• Given data

=-=-=

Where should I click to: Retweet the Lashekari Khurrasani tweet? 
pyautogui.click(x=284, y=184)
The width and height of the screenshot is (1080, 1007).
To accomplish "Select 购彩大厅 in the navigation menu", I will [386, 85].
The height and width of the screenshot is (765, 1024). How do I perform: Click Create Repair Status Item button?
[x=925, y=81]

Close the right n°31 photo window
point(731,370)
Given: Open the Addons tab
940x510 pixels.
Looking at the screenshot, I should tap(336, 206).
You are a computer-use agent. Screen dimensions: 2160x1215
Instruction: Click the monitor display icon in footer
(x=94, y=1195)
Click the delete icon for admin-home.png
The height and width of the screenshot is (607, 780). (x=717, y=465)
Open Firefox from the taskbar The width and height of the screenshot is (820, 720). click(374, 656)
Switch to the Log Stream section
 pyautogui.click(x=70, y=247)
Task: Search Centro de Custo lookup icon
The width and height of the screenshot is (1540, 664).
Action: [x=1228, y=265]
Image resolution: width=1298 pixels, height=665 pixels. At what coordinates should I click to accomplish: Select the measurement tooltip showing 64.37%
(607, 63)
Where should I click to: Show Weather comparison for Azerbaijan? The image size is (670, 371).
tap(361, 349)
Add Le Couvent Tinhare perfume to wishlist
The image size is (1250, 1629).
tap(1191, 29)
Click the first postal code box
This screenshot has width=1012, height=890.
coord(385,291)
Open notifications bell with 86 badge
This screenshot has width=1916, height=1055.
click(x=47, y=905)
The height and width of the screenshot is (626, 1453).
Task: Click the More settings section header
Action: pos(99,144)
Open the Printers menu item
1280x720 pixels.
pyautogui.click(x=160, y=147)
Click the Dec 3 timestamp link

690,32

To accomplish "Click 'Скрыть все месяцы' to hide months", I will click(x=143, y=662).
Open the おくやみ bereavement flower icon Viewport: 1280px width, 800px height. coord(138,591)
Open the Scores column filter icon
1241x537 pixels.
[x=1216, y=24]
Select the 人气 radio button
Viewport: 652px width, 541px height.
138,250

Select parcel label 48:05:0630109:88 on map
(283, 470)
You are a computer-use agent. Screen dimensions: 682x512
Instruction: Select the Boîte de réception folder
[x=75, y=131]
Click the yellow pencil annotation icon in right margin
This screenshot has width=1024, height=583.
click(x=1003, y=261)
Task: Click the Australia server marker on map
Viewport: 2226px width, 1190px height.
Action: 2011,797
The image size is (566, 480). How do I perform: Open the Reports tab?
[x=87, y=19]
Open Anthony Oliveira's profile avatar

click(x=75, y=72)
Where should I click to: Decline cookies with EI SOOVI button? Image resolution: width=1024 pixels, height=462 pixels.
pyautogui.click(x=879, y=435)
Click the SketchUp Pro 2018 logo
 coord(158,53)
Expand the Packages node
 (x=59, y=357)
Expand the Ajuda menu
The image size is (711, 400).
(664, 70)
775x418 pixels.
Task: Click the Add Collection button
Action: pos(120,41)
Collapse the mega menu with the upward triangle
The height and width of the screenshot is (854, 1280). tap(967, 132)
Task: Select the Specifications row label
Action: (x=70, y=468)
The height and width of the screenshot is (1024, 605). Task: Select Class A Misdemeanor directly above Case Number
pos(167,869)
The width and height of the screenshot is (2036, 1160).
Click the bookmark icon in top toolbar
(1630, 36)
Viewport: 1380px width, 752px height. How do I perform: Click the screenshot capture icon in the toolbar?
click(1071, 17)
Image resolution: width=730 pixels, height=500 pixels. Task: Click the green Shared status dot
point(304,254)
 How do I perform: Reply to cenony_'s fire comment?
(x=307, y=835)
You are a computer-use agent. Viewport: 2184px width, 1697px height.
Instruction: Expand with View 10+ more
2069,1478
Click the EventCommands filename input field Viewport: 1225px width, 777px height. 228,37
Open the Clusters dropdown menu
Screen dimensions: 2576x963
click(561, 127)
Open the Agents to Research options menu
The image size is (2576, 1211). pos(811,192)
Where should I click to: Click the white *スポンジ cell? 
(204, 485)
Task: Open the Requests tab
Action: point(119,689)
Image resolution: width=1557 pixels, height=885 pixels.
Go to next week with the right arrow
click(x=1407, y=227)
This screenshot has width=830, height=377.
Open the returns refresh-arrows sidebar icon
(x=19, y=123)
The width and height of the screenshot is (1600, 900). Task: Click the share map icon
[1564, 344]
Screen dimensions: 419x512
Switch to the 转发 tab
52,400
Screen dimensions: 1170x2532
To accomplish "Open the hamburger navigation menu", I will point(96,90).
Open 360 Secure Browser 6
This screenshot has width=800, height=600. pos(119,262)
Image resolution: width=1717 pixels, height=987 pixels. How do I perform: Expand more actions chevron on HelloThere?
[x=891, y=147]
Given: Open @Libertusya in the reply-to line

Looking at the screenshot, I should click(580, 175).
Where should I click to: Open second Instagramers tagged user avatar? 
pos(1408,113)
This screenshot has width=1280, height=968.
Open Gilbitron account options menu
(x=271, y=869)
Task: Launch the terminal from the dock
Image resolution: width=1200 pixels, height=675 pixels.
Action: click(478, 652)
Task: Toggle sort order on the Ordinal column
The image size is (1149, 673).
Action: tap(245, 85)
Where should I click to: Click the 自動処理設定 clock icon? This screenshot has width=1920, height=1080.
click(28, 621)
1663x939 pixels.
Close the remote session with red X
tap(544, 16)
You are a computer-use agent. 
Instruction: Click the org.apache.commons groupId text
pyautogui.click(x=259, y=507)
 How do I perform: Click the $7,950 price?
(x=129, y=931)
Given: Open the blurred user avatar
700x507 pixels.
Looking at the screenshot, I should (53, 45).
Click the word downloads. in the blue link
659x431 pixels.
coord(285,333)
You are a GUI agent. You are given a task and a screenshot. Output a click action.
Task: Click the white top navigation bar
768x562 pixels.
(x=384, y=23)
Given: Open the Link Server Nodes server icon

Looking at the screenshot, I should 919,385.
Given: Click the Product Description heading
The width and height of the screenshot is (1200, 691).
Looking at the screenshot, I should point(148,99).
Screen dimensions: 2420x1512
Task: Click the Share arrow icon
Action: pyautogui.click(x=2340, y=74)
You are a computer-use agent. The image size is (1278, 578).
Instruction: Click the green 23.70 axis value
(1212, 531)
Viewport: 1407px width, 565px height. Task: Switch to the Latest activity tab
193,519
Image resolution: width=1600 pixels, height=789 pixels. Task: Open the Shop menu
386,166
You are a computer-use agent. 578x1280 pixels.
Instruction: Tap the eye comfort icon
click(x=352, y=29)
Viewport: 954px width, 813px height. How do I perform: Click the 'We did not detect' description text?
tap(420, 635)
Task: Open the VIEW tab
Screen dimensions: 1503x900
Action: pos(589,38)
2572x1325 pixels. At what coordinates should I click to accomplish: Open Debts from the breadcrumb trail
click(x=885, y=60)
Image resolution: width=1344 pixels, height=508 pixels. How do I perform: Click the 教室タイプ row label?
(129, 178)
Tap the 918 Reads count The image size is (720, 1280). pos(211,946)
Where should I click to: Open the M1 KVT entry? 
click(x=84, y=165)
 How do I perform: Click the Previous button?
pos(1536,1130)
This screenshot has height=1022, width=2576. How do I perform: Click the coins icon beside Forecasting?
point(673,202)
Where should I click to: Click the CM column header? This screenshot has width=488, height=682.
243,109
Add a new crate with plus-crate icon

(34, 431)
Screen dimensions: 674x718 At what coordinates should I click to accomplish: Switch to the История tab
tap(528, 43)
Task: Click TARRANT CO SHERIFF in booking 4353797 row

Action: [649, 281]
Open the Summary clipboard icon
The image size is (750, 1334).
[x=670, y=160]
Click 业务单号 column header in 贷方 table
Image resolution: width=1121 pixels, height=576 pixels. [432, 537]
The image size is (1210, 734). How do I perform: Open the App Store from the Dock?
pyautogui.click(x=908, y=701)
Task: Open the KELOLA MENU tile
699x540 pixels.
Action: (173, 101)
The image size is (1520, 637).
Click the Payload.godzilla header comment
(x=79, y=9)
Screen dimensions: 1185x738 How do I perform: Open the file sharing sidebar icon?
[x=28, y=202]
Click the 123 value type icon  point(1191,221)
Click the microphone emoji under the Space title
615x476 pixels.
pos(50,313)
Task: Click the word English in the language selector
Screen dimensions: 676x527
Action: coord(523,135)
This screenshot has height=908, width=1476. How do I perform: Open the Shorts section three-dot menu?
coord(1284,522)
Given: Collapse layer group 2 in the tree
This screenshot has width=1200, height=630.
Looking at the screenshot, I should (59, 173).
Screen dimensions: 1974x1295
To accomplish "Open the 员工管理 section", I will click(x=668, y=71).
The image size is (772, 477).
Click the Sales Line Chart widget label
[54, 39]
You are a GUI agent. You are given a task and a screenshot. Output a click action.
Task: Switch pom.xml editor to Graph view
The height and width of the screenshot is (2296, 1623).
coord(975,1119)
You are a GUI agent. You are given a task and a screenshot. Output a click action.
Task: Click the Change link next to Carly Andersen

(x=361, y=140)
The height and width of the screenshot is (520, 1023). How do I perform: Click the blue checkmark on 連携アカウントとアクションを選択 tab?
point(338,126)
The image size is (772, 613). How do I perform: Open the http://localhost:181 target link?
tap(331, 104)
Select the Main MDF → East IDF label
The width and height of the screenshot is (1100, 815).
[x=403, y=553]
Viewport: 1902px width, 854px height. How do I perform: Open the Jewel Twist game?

=-=-=

• Problem to solve
Render the lines from the first one through the one containing "will [386, 85].", both included, as a Markdown table with the columns No. and Line, omitting any blank lines.

• Reply to the task
| No. | Line |
|---|---|
| 1 | Where should I click to: Retweet the Lashekari Khurrasani tweet?  |
| 2 | pyautogui.click(x=284, y=184) |
| 3 | The width and height of the screenshot is (1080, 1007). |
| 4 | To accomplish "Select 购彩大厅 in the navigation menu", I will [386, 85]. |